----- Task data -----

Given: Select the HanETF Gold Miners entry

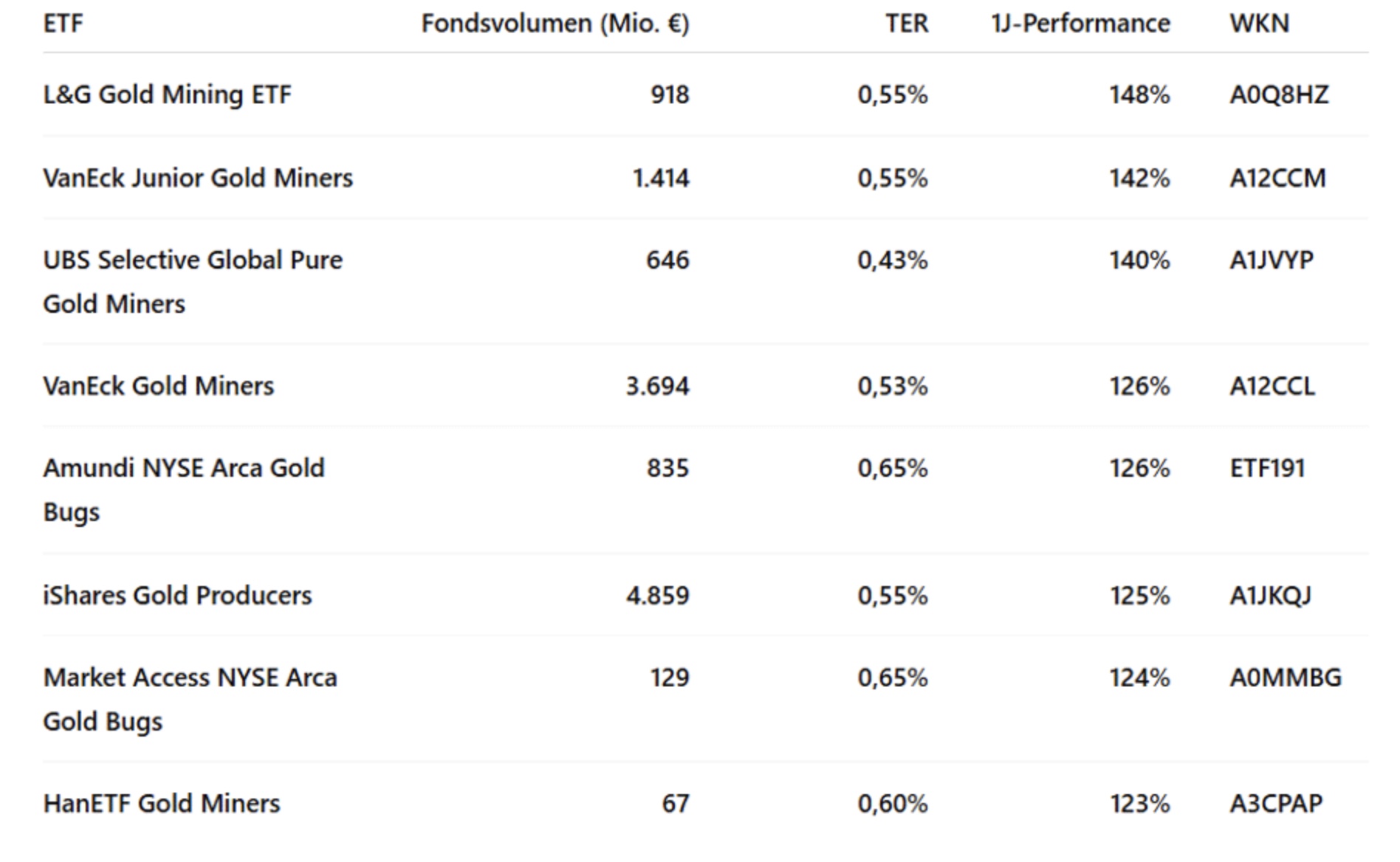Looking at the screenshot, I should click(162, 803).
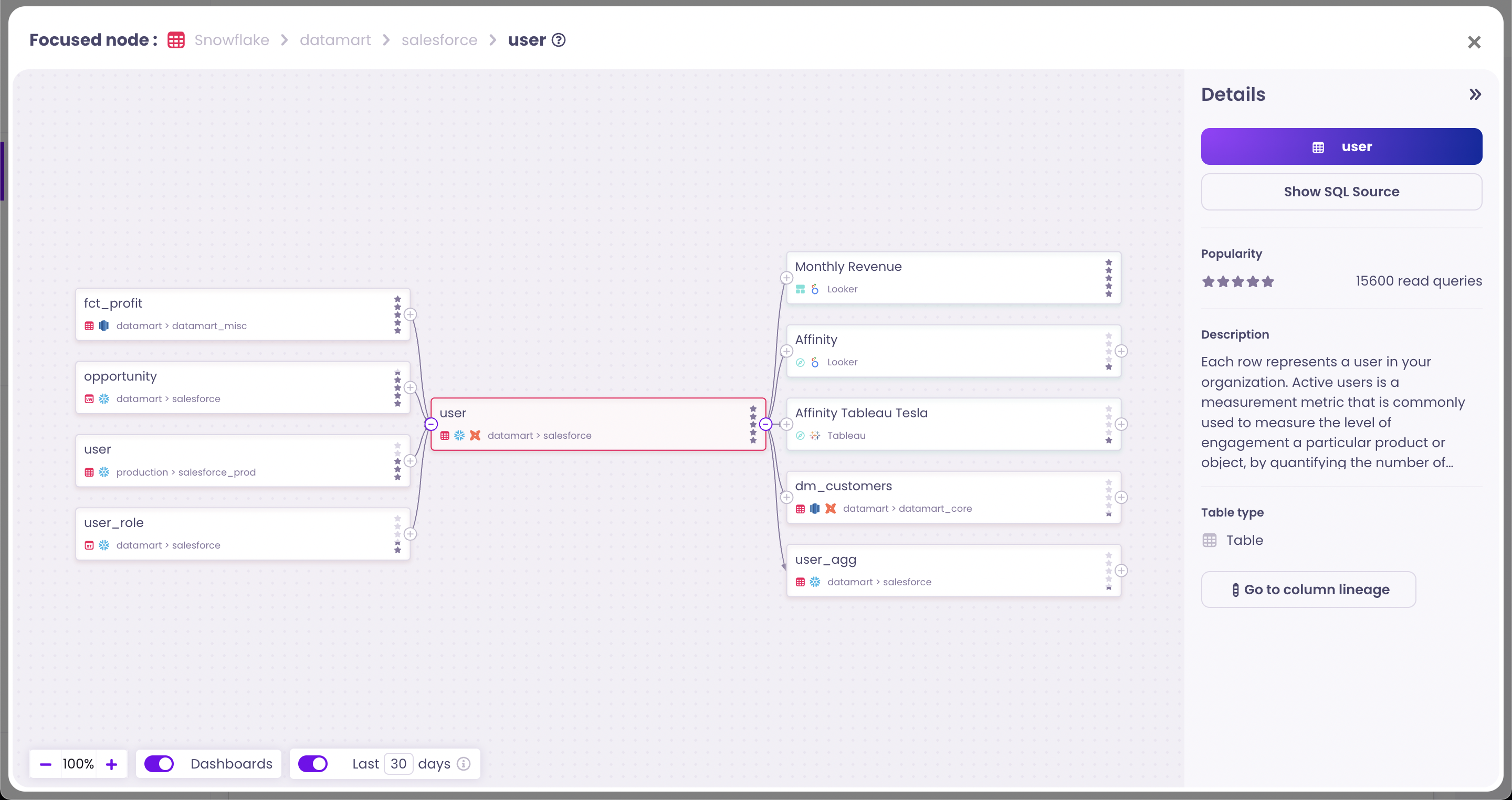The height and width of the screenshot is (800, 1512).
Task: Collapse the Details panel with double chevron
Action: click(1475, 94)
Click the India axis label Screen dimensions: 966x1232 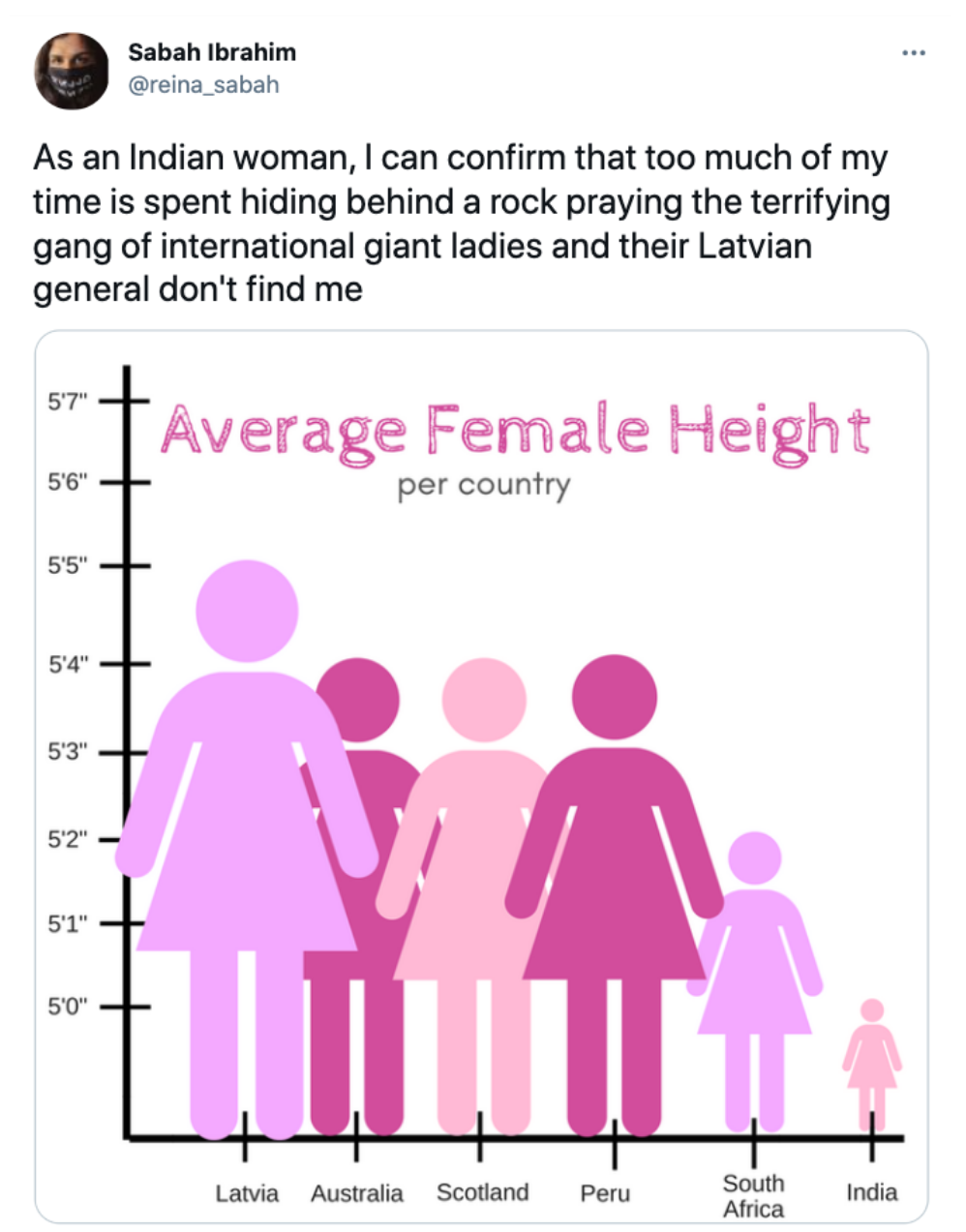[871, 1192]
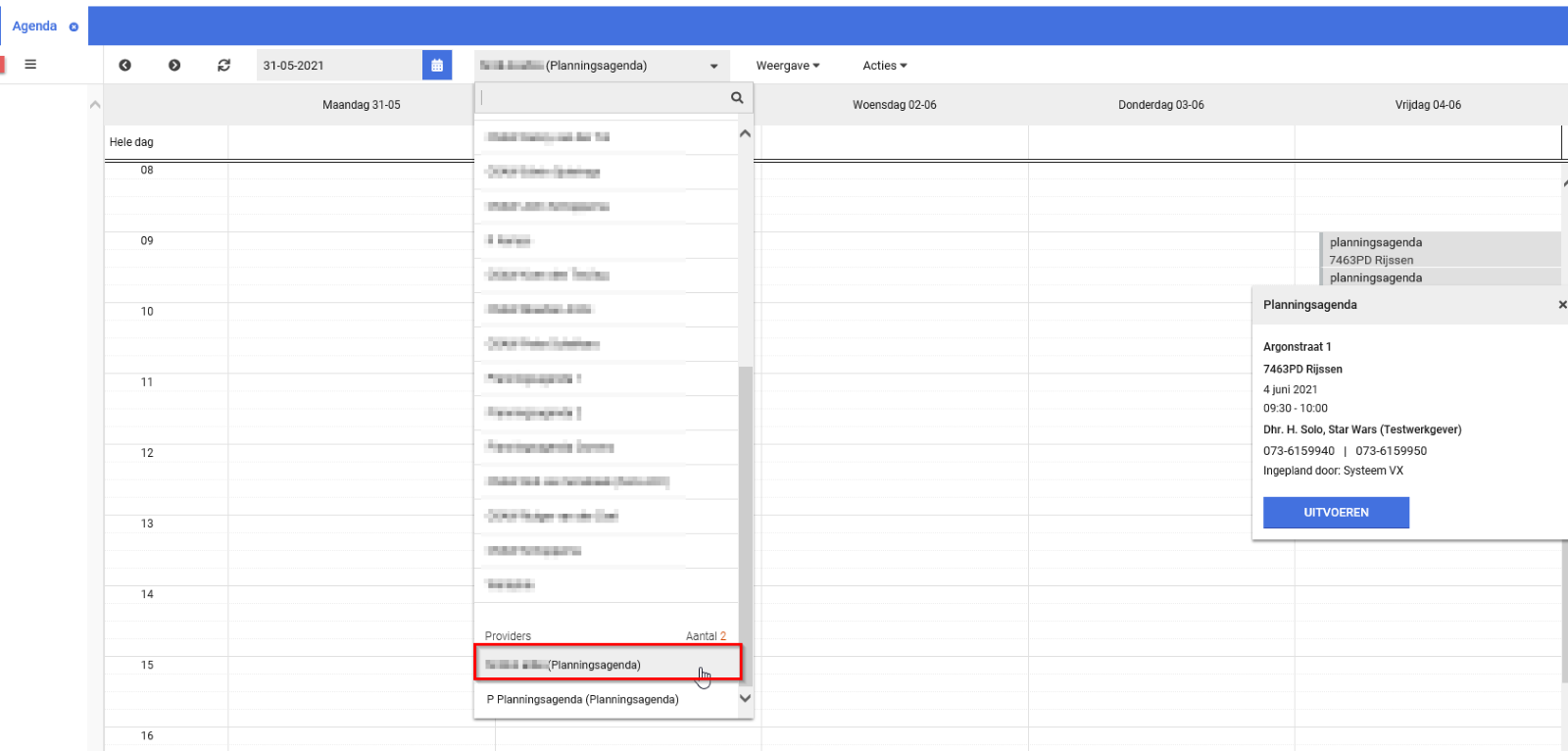Refresh the agenda with the reload icon
The image size is (1568, 751).
coord(224,66)
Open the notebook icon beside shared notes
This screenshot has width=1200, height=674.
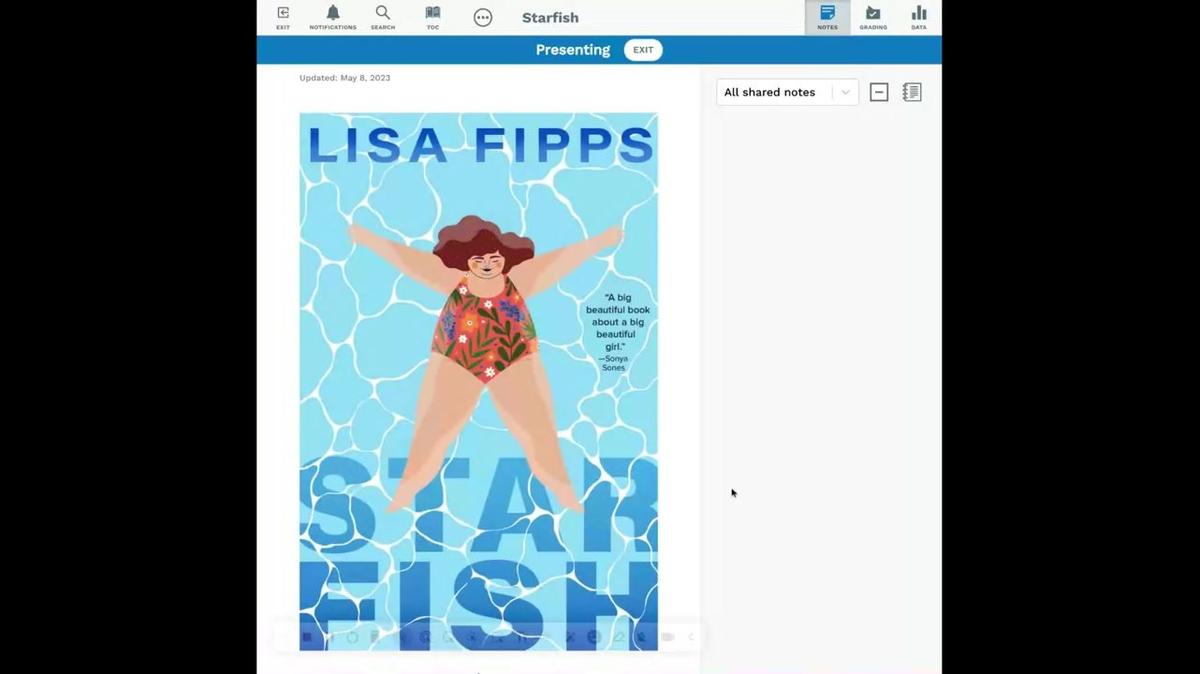coord(911,91)
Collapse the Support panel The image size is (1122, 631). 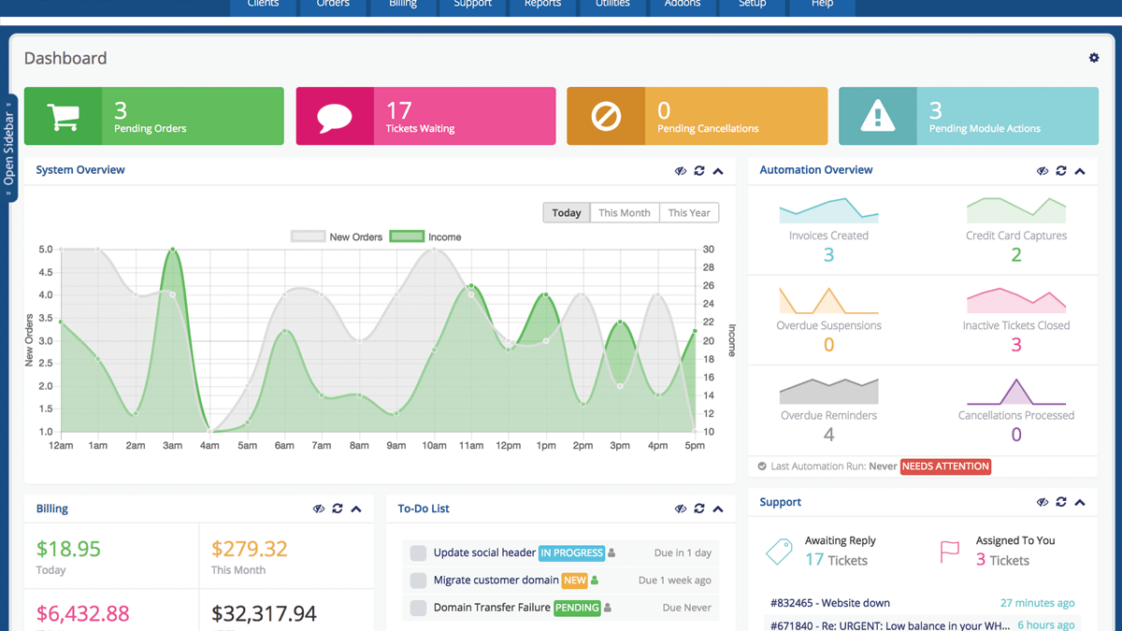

-----

Exercise:
Every line between the one containing "This screenshot has width=1200, height=674." and the last line of the data above, both included, should be copied exactly, but not the pictures.

Answer space:
This screenshot has width=1200, height=674.
coord(911,91)
Collapse the Support panel The image size is (1122, 631). 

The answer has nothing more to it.